Decent enough performance from Juliette Cummins in one of Steinmann’s acceptable tangents.

But it’s an awful movie. Just lame.

Friday the 13th: The Final Chapter (1984, Joseph Zito)

Friday the 13th: The Final Chapter never tries to be scary. It tries to be gory… but not too gory. It saves the biggest gore moment for the last, when any number of the other ones throughout the film would’ve given Tom Savini better material. It’s supposed to be gory, but not too gory. It still has to be mainstream.

And The Final Chapter is a desperate attempt to fulfill the mainstream expectations of a Friday the 13th movie. There’s pointless nudity, dumb coeds, scary music, a kid with a horror movie fixation. Except Zito can’t do any of it right. He does best on the exploitation of his female cast, but even that is inept because of his direction. Zito shoots everything in a medium-long shot, straight on so the pan and scan video release won’t miss any of the technically competent, but entirely unimaginative gore.

Worse, Zito has a screenwriter in Barney Cohen who give him okay scary setups. Zito flops on all of them. Occasionally it’ll be something as simple as needing Harry Manfredini’s (admittedly somewhat lame this entry) score over a scene instead of the scenic sound. There’s not a single good thing Zito does in the film.

Except the opening tracking shot tying it to the previous series entry.

Lots of bad acting, but also an almost good one from Crispin Glover and okay ones from Kimberly Beck and Barbara Howard.

One scare out of The Final Chapter shouldn’t have been asking too much.

Friday the 13th Part III (1982, Steve Miner)

Friday the 13th Part III is shockingly inept. Director Miner has a number of bad habits, some related to the film being done in 3-D, some just with how he composes the widescreen frame. Miner favors either action in the center of the frame or on the left. The right is unused. Miner’s shooting for pan and scan. But he also has enough interest to do a quick Psycho homage and a more elaborate one to the first Friday the 13th. So there was some ambition. At least twice.

But even if Miner were a better director, there’s still cinematographer Gerald Feil. Feil does an atrocious job. Sometimes, during the terribly lighted night scenes, it’s impossible to tell whether a shot is interior or exterior. The light doesn’t create anything. It barely even illuminates relevant action.

All of the acting is bad. Some of it is worse. Lead Dana Kimmell is real bad. Not as bad as Paul Kratka as her boyfriend, but still real bad. The rest of the cast isn’t much better. Catherine Parks and Tracie Savage probably give the best performances.
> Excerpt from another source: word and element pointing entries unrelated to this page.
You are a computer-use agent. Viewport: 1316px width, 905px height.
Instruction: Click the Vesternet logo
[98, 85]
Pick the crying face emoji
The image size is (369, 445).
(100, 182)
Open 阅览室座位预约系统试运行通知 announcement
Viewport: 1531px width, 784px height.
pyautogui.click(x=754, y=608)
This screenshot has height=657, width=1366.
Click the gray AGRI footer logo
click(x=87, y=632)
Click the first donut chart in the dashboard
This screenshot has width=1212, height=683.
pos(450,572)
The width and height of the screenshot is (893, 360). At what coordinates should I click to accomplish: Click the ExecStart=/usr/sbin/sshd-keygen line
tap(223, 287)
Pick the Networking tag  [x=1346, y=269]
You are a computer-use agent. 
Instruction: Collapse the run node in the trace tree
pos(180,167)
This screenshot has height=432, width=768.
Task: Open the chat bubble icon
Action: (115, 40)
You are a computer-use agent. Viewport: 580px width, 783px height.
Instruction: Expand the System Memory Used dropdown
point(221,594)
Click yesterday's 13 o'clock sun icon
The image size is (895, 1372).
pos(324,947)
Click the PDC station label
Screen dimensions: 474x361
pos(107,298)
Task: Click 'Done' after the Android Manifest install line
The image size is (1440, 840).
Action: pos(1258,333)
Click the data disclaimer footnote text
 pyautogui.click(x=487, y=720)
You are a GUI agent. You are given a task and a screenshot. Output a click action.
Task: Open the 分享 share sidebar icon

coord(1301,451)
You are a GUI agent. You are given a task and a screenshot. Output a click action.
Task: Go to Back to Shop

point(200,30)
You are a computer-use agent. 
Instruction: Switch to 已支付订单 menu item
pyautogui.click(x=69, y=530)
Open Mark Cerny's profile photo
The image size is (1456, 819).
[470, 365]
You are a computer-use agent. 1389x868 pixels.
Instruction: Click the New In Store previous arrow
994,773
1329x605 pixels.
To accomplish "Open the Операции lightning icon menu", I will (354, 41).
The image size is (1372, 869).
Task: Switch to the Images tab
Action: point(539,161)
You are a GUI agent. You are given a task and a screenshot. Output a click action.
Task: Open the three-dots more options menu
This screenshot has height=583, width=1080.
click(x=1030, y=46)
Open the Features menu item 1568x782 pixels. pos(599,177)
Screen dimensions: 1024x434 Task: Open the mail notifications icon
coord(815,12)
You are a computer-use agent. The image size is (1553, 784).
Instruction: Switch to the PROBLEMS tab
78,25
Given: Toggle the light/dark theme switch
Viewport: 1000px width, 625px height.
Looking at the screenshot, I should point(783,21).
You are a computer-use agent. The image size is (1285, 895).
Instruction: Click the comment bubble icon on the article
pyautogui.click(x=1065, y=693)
It takes the movie over a half hour to really get going and Miner never matches the care he gives the first suspense sequence (the first after the previous installment’s recap). Maybe most surprising is the lousy score from Harry Manfredini. He opens with a disco thing, then abandons it for a tired rehash score.

Beside that one opening suspense sequence, Part III’s total turkey.